▶ [WHAT NEEDS TO BE DONE]: Set down the data below exactly; pictures stay out.

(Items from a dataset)
::::::::

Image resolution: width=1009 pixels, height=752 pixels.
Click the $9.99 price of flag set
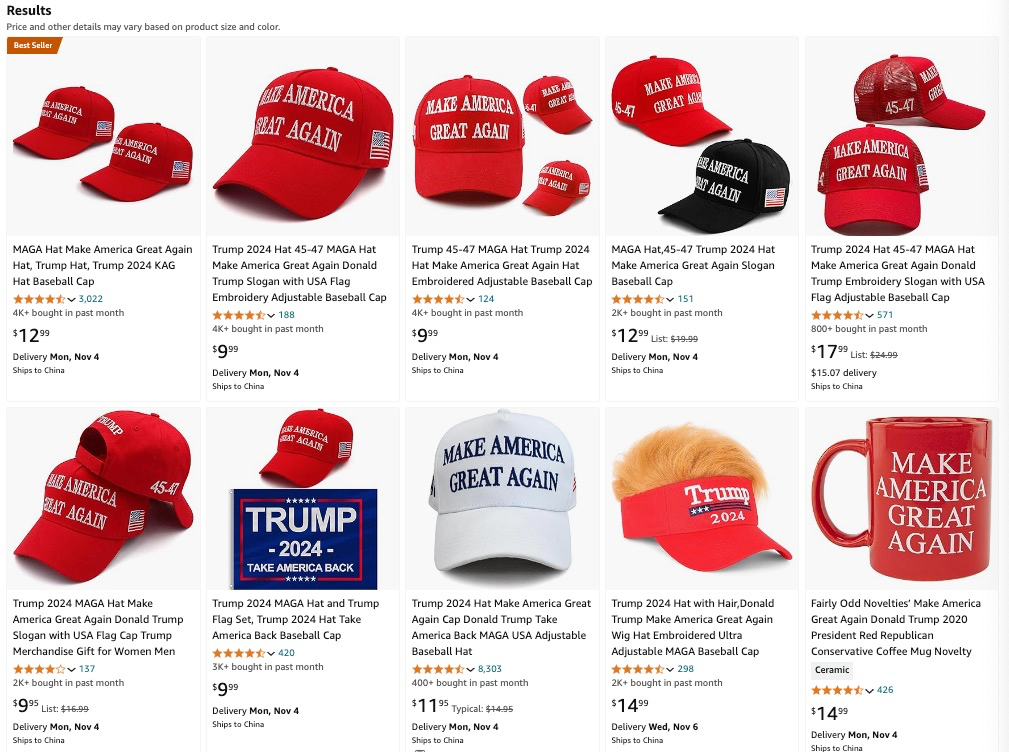(x=225, y=689)
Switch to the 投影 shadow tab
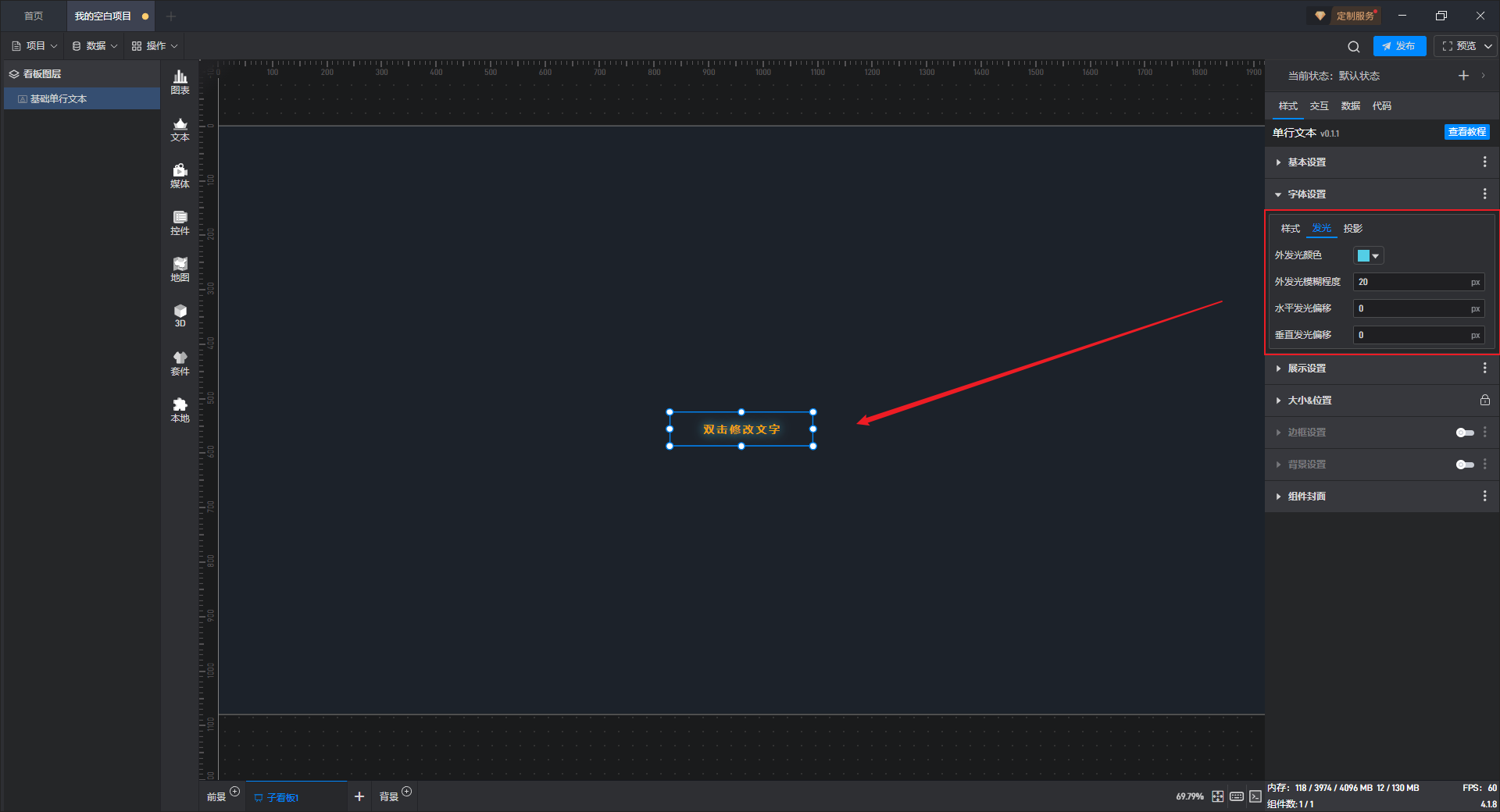 point(1352,229)
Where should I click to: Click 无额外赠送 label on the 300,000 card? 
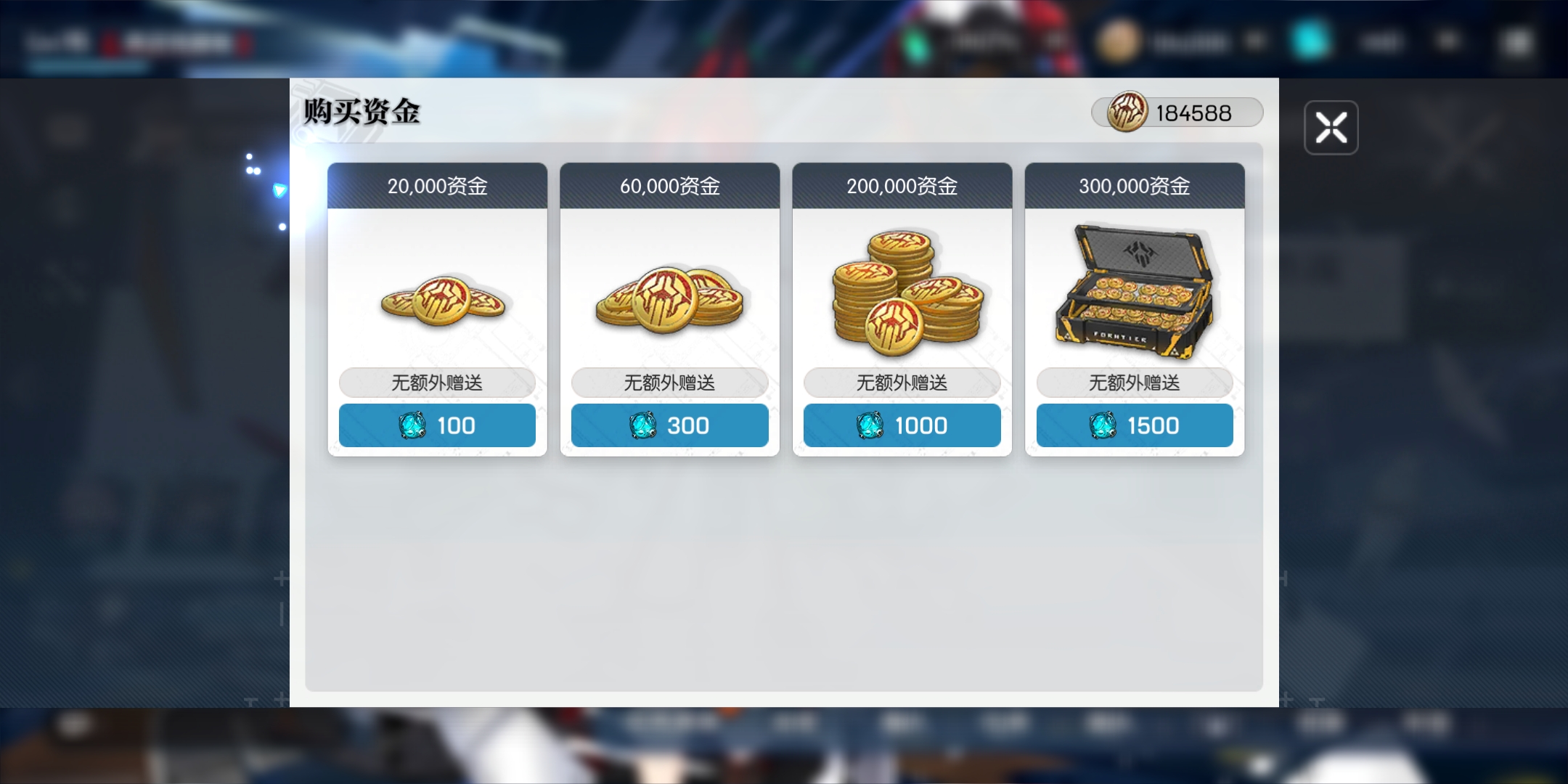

::::::::

▶ [EXERCISE OUTPUT]:
Image resolution: width=1009 pixels, height=752 pixels.
Click the $9.99 price of flag set
(x=225, y=689)
Switch to the 投影 shadow tab
 point(1352,229)
Where should I click to: Click 无额外赠送 label on the 300,000 card? 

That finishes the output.